--- Start of Input material ---
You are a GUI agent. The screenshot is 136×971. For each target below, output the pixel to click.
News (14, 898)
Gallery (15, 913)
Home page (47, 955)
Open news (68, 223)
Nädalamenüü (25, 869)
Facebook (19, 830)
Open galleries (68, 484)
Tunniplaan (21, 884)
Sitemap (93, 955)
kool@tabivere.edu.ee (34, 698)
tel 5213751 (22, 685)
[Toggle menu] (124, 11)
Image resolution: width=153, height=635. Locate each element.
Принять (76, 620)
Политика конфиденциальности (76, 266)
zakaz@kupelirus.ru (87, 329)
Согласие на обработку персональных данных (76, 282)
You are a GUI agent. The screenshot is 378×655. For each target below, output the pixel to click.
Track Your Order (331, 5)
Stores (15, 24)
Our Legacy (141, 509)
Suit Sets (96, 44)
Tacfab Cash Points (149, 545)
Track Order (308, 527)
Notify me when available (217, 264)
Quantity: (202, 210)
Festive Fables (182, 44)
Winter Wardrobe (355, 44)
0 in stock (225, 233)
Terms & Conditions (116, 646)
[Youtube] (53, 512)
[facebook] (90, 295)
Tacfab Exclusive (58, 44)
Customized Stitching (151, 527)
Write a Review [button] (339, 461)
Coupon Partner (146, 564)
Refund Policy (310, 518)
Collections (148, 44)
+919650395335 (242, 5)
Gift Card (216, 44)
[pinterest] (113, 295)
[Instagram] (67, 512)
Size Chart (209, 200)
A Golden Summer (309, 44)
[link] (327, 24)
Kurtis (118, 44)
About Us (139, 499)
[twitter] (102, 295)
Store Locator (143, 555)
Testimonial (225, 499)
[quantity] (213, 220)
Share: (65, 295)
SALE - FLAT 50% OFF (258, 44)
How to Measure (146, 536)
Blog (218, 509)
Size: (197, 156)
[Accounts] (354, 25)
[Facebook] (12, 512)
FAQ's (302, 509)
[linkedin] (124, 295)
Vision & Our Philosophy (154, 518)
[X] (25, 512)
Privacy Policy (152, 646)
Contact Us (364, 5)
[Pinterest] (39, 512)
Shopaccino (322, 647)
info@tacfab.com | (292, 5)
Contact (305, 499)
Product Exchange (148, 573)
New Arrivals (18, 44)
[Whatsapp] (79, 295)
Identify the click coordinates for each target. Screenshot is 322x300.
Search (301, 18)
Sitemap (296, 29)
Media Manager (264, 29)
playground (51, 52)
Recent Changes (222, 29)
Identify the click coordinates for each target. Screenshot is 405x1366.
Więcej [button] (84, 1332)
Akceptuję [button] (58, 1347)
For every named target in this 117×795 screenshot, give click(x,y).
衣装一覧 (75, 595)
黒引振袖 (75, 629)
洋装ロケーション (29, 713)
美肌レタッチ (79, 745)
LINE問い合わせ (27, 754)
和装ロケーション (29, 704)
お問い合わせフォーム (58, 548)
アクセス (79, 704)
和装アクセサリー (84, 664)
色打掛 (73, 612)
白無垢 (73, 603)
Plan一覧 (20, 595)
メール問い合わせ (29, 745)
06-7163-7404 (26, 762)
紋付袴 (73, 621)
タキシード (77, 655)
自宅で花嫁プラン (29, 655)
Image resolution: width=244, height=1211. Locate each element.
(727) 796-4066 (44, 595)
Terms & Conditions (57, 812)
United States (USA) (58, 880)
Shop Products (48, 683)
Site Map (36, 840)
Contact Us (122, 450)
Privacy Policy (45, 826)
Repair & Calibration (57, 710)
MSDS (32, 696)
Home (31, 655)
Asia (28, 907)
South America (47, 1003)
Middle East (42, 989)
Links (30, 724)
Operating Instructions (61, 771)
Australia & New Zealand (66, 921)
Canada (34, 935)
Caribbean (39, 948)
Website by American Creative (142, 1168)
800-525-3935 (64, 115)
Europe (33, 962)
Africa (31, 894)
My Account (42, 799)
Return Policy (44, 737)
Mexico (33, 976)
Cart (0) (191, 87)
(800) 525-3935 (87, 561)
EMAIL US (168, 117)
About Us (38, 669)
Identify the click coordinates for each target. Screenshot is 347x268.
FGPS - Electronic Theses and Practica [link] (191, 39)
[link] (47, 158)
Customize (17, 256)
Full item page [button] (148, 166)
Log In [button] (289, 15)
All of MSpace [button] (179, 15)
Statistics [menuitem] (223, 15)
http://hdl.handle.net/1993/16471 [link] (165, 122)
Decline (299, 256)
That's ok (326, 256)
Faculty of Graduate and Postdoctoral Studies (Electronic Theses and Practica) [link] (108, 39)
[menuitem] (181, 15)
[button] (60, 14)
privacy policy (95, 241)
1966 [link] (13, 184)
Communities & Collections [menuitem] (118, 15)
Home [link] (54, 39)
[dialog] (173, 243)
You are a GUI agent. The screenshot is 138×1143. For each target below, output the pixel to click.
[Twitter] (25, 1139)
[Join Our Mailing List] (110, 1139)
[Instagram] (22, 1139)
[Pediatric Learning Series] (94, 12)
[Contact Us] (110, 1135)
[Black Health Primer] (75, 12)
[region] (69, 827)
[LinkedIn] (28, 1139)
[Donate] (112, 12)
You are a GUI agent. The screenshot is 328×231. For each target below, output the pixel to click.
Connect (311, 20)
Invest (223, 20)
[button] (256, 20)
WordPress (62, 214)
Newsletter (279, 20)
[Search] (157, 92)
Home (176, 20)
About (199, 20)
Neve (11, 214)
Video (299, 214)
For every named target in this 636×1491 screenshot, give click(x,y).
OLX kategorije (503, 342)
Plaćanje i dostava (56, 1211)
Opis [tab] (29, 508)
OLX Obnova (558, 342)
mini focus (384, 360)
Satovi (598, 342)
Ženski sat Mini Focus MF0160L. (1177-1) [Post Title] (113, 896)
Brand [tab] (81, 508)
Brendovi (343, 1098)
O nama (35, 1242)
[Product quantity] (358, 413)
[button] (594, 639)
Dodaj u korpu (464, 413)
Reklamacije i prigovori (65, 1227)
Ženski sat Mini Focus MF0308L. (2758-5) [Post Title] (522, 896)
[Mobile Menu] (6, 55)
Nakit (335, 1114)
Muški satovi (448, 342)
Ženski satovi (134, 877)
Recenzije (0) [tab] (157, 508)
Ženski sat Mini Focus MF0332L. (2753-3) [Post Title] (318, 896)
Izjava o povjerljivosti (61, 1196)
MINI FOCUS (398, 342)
--- End of Input material ---
Change "GUI agent" to "screen assistant" throughout these lines, leaving everything else untouched.

You are a screen assistant. The screenshot is 136×971. For each target below, output the pixel to click.
News (14, 898)
Gallery (15, 913)
Home page (47, 955)
Open news (68, 223)
Nädalamenüü (25, 869)
Facebook (19, 830)
Open galleries (68, 484)
Tunniplaan (21, 884)
Sitemap (93, 955)
kool@tabivere.edu.ee (34, 698)
tel 5213751 (22, 685)
[Toggle menu] (124, 11)
Image resolution: width=153, height=635. Locate each element.
Принять (76, 620)
Политика конфиденциальности (76, 266)
zakaz@kupelirus.ru (87, 329)
Согласие на обработку персональных данных (76, 282)
You are a screen assistant. The screenshot is 378×655. For each target below, output the pixel to click.
Track Your Order (331, 5)
Stores (15, 24)
Our Legacy (141, 509)
Suit Sets (96, 44)
Tacfab Cash Points (149, 545)
Track Order (308, 527)
Notify me when available (217, 264)
Quantity: (202, 210)
Festive Fables (182, 44)
Winter Wardrobe (355, 44)
0 in stock (225, 233)
Terms & Conditions (116, 646)
[Youtube] (53, 512)
[facebook] (90, 295)
Tacfab Exclusive (58, 44)
Customized Stitching (151, 527)
Write a Review [button] (339, 461)
Coupon Partner (146, 564)
Refund Policy (310, 518)
Collections (148, 44)
+919650395335 (242, 5)
Gift Card (216, 44)
[pinterest] (113, 295)
[Instagram] (67, 512)
Size Chart (209, 200)
A Golden Summer (309, 44)
[link] (327, 24)
Kurtis (118, 44)
About Us (139, 499)
[twitter] (102, 295)
Store Locator (143, 555)
Testimonial (225, 499)
[quantity] (213, 220)
Share: (65, 295)
SALE - FLAT 50% OFF (258, 44)
How to Measure (146, 536)
Blog (218, 509)
Size: (197, 156)
[Accounts] (354, 25)
[Facebook] (12, 512)
FAQ's (302, 509)
[linkedin] (124, 295)
Vision & Our Philosophy (154, 518)
[X] (25, 512)
Privacy Policy (152, 646)
Contact Us (364, 5)
[Pinterest] (39, 512)
Shopaccino (322, 647)
info@tacfab.com | (292, 5)
Contact (305, 499)
Product Exchange (148, 573)
New Arrivals (18, 44)
[Whatsapp] (79, 295)
Identify the click coordinates for each target. Screenshot is 322x300.
Search (301, 18)
Sitemap (296, 29)
Media Manager (264, 29)
playground (51, 52)
Recent Changes (222, 29)
Identify the click coordinates for each target. Screenshot is 405x1366.
Więcej [button] (84, 1332)
Akceptuję [button] (58, 1347)
For every named target in this 117×795 screenshot, give click(x,y).
衣装一覧 (75, 595)
黒引振袖 (75, 629)
洋装ロケーション (29, 713)
美肌レタッチ (79, 745)
LINE問い合わせ (27, 754)
和装ロケーション (29, 704)
お問い合わせフォーム (58, 548)
アクセス (79, 704)
和装アクセサリー (84, 664)
色打掛 (73, 612)
白無垢 (73, 603)
Plan一覧 (20, 595)
メール問い合わせ (29, 745)
06-7163-7404 (26, 762)
紋付袴 (73, 621)
タキシード (77, 655)
自宅で花嫁プラン (29, 655)
Image resolution: width=244, height=1211. Locate each element.
(727) 796-4066 (44, 595)
Terms & Conditions (57, 812)
United States (USA) (58, 880)
Shop Products (48, 683)
Site Map (36, 840)
Contact Us (122, 450)
Privacy Policy (45, 826)
Repair & Calibration (57, 710)
MSDS (32, 696)
Home (31, 655)
Asia (28, 907)
South America (47, 1003)
Middle East (42, 989)
Links (30, 724)
Operating Instructions (61, 771)
Australia & New Zealand (66, 921)
Canada (34, 935)
Caribbean (39, 948)
Website by American Creative (142, 1168)
800-525-3935 (64, 115)
Europe (33, 962)
Africa (31, 894)
My Account (42, 799)
Return Policy (44, 737)
Mexico (33, 976)
Cart (0) (191, 87)
(800) 525-3935 (87, 561)
EMAIL US (168, 117)
About Us (38, 669)
Identify the click coordinates for each target. Screenshot is 347x268.
FGPS - Electronic Theses and Practica [link] (191, 39)
[link] (47, 158)
Customize (17, 256)
Full item page [button] (148, 166)
Log In [button] (289, 15)
All of MSpace [button] (179, 15)
Statistics [menuitem] (223, 15)
http://hdl.handle.net/1993/16471 [link] (165, 122)
Decline (299, 256)
That's ok (326, 256)
Faculty of Graduate and Postdoctoral Studies (Electronic Theses and Practica) [link] (108, 39)
[menuitem] (181, 15)
[button] (60, 14)
privacy policy (95, 241)
1966 [link] (13, 184)
Communities & Collections [menuitem] (118, 15)
Home [link] (54, 39)
[dialog] (173, 243)
You are a screen assistant. The screenshot is 138×1143. For each target below, output the pixel to click.
[Twitter] (25, 1139)
[Join Our Mailing List] (110, 1139)
[Instagram] (22, 1139)
[Pediatric Learning Series] (94, 12)
[Contact Us] (110, 1135)
[Black Health Primer] (75, 12)
[region] (69, 827)
[LinkedIn] (28, 1139)
[Donate] (112, 12)
You are a screen assistant. The screenshot is 328×231. For each target below, output the pixel to click.
Connect (311, 20)
Invest (223, 20)
[button] (256, 20)
WordPress (62, 214)
Newsletter (279, 20)
[Search] (157, 92)
Home (176, 20)
About (199, 20)
Neve (11, 214)
Video (299, 214)
For every named target in this 636×1491 screenshot, give click(x,y).
OLX kategorije (503, 342)
Plaćanje i dostava (56, 1211)
Opis [tab] (29, 508)
OLX Obnova (558, 342)
mini focus (384, 360)
Satovi (598, 342)
Ženski sat Mini Focus MF0160L. (1177-1) [Post Title] (113, 896)
Brand [tab] (81, 508)
Brendovi (343, 1098)
O nama (35, 1242)
[Product quantity] (358, 413)
[button] (594, 639)
Dodaj u korpu (464, 413)
Reklamacije i prigovori (65, 1227)
Ženski sat Mini Focus MF0308L. (2758-5) [Post Title] (522, 896)
[Mobile Menu] (6, 55)
Nakit (335, 1114)
Muški satovi (448, 342)
Ženski satovi (134, 877)
Recenzije (0) [tab] (157, 508)
Ženski sat Mini Focus MF0332L. (2753-3) [Post Title] (318, 896)
Izjava o povjerljivosti (61, 1196)
MINI FOCUS (398, 342)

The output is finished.